Structure weight reducing is an important development direction of aeronautics and astronautics aircrafts. The novel lightweight and heat resisting structural material is urgently demanded. TiAl alloy is expected to become a substitute for nickel-based superalloys in several high temperature applications because of its low density, high strength, and excellent high temperature performance, and the working temperature could be up to 650–800 °C [1,2]. However, due to its poor ductility and narrow thermal processing window, the production of large-size and high-quality TiAl components from ingot material presents significant difficulties [3]. The application of TiAl alloy is limited. TiAl alloys containing the β phase show much better hot workability than (γ + α2) TiAl alloys, even enabling the production of TiAl components using near conventional hot-working processes and equipment [2,4]. This increases the economic feasibility of hot processing for the manufacture of TiAl components.
For the γ phase, the α/α22 is low-temperature ordered α) phase, and the β/B2 (B2 is low-temperature ordered β) phase coexistence, the microstructural evolution of β phase containing TiAl alloy is very complex. During hot deformation, work hardening, dynamic recovery (DRV), dynamic recrystallization (DRX), and phase transformations often occur. Some works are available on the hot deformation behavior and microstructural evolution of β phase containing TiAl, and the compositions therein are Ti-43.5Al-4Nb-1Mo-0.1B [5], Ti-43Al-2Cr-2Mn-0.2Y [6], Ti-43Al-4Nb-1.4W-0.6B-0.2Y [7], and Ti-45Al-7Nb-0.4W-0.15B [8,9]. The lamellar grain sizes of these alloys were all fine because of β-phase solidification and the addition of Band/or Y elements. However, until the present, the hot deformation behavior and microstructural evolution of multi-phase TiAl alloys without the addition of B and/or Y have rarely been reported. Without the addition of the grain refinement elements B and Y, the lamellar grain sizes of TiAl ingots would be coarse. Seetharaman and his co-workers [10] suggested that the plastic flow behavior and microstructural evolution showed a very strong dependence on the lamellar grain size. It is known that the critical stress concentration to create a micro-crack is closely related with the grain size of the alloy.
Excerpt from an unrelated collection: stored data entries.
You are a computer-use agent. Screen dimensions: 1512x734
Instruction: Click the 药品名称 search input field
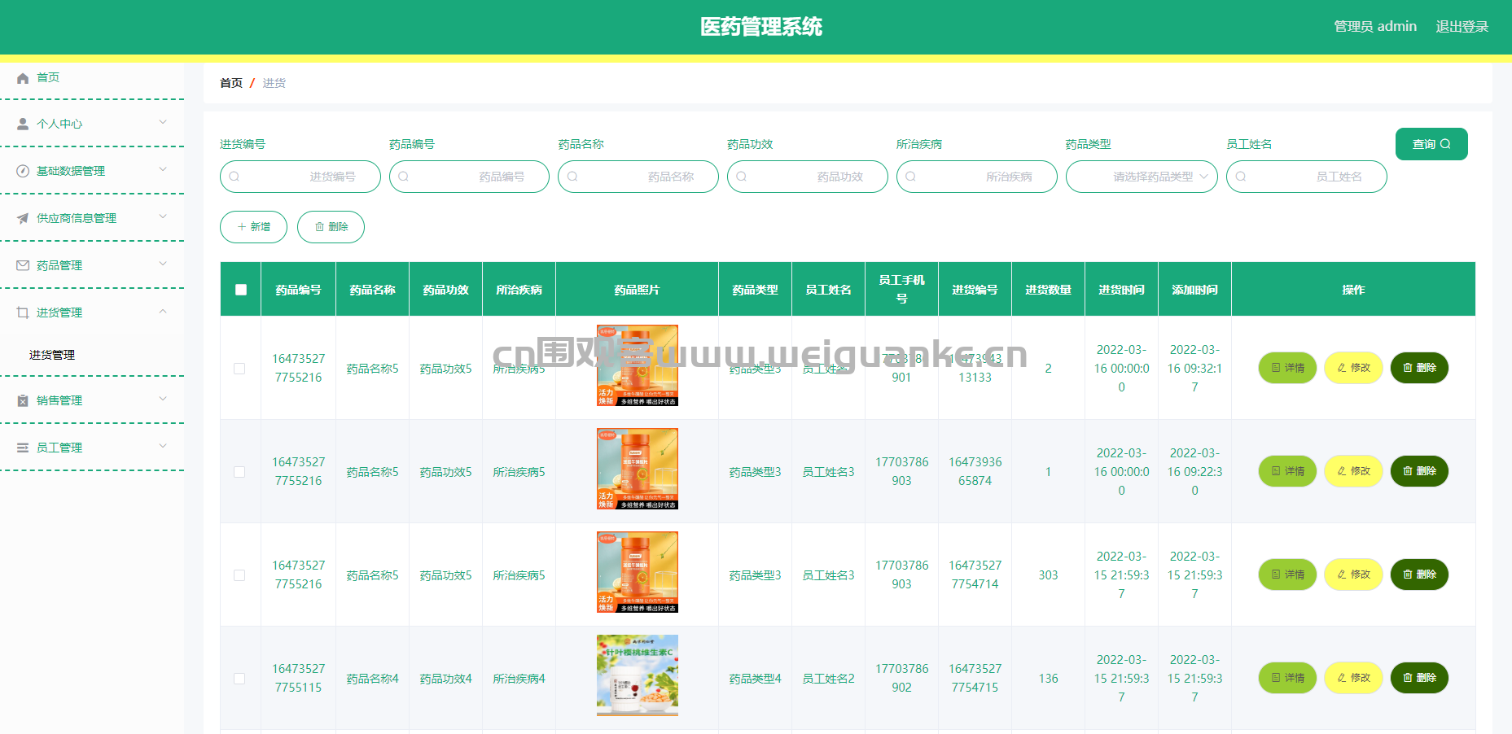click(638, 177)
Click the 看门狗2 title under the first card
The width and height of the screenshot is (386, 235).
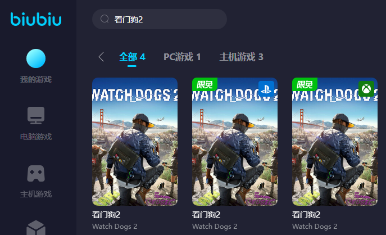[106, 215]
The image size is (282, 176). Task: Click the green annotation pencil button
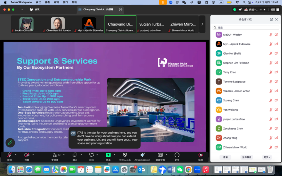pos(10,143)
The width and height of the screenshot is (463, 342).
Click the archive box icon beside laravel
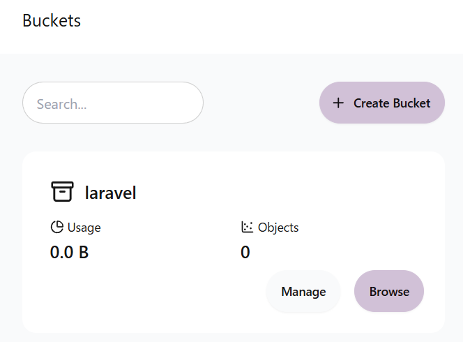click(x=62, y=192)
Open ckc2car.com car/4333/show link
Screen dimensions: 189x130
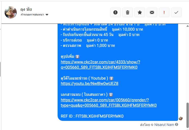(100, 65)
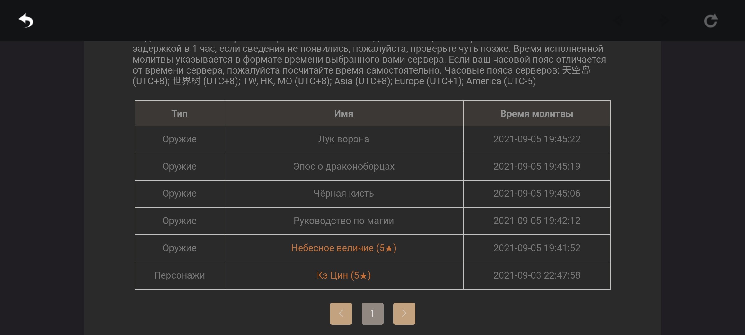Click the Лук ворона row name
Image resolution: width=745 pixels, height=335 pixels.
[344, 139]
Therefore, the hot deformation of the coarse microstructure must be difficult.
The essential aim of the present study was to explore the hot deformation behavior and microstructural evolution of large ingot size Ti-44Al-5V-1Cr alloy, to establish a constructive relationship and a hot processing map, and, using the optimized parameters, to breakdown the coarse grains of the ingot.

2. Materials and Methods

A large-size ingot of Ti-44Al-5V-1Cr (atom %) was melted three times by vacuum arc melting furnace using sponge Ti (99.9%), purity Al (99.99%), Al-V inter-alloy, and granular Cr (99.9%). The final ingot size was Φ220 mm × 750 mm. Hot compression tests were performed on a Thermecmastor-Z machine (Fuji Electronics Industry, Osaka, Japan) at 1000–1250 °C with strain rates of 0.001–1 s−1 to obtain the true strain-stress curves. Cylindrical specimens with the dimension of Φ8 mm × 12 mm were machined by electro-discharge machining and mechanical grinding methods. Tantalum foils were employed as a lubricant to minimize the friction during the tests. Each specimen was heated to the deformation temperature at a rate of 5 °C/s, soaked for 5 min, compressed to an engineering strain of 50% (true strain of 0.7), and then quenched immediately to preserve the as-deformed microstructure. Furthermore, a large-scale engineering extrusion was conducted to verify the optimal process proposed based on thermal physical simulation. The ingot was machined into cylindrical billet with dimensions of Φ192 mm × 210 mm and canned by 304 stainless steel. Finally, hot-canned extrusion was conducted using the optimum process proposed later in this paper.
The initial and deformed microstructures were characterized by optical microscopy (OM, Lecia DMI3000 M, Leica Microsystems, Wetzlar, Germany), scanning electron microscopy (SEM, JSM-7001F, JEOL, Tokyo, Japan) with a back-scattered electron (BSE) detector, electron back scattered diffraction (EBSD, EDAX, Mahwah, NJ, USA),and transmission electron microscopy (TEM, FEI Tecnai G2 F20, FEI Company, Hillsboro, OR, USA). Phase analyses were conducted by X-ray diffraction (XRD, ULTIMA IV, Rigaku Corporation, Tokyo, Japan). For optical metallographic examination, the samples were mechanically polished and etched in a solution of 5% HF, 10% HNO3, and 85% H2O. Samples for SEM observation were prepared by mechanical polishing.The foils for TEM were prepared by hand grinding to a thickness of 50 μm and then thinned using a twin-jet technique in the electrolyte of 6% HClO4-35% N-butanol-59% methanol at 15 V and −30 °C. The EBSD samples were electro-polished in the same electrolyte as the twin-jet, and the collected EBSD data were interpreted with TSL OIM 6.0 analysis software (EDAX, Mahwah, NJ, USA).

3. Results and Discussion

3.1. As-Cast Microstructure

Figure 1 presents the XRD pattern of the as-cast Ti-44Al-5V-1Cr alloy, and the pattern indicates that the TiAl alloy consisted of the three major phases: γ phase, α2 phase, and B2 phase. It can be seen from Figure 2 that the as-cast microstructure was mainly composed of (α2 + γ) lamellar colonies, equiaxed γ grains (dark contrast), and irregular B2 grains (white contrast). The mixture of γ grains and B2 existing along the colony boundaries and inside the colonies, was produced by the discontinuous reaction of β/B2 → γ in the solidification processes [11]. For TiAl alloys, when the mole fraction of Al is less than 45%, it solidifies completely through the β phase field. The positive significance of this kind of TiAl alloy is its fine lamellar colony size. In this study, the mole fraction of Al is 44%; however, the size of the lamellar colony was still large and in the range of 400–1000 μm. This is mainly due to the large-size ingot and its high melting current and slow cooling rate, which cause the original beta grain size to increase during the solidification process. In addition, grain refinement elements, such as B and Y, are not included in the present alloy.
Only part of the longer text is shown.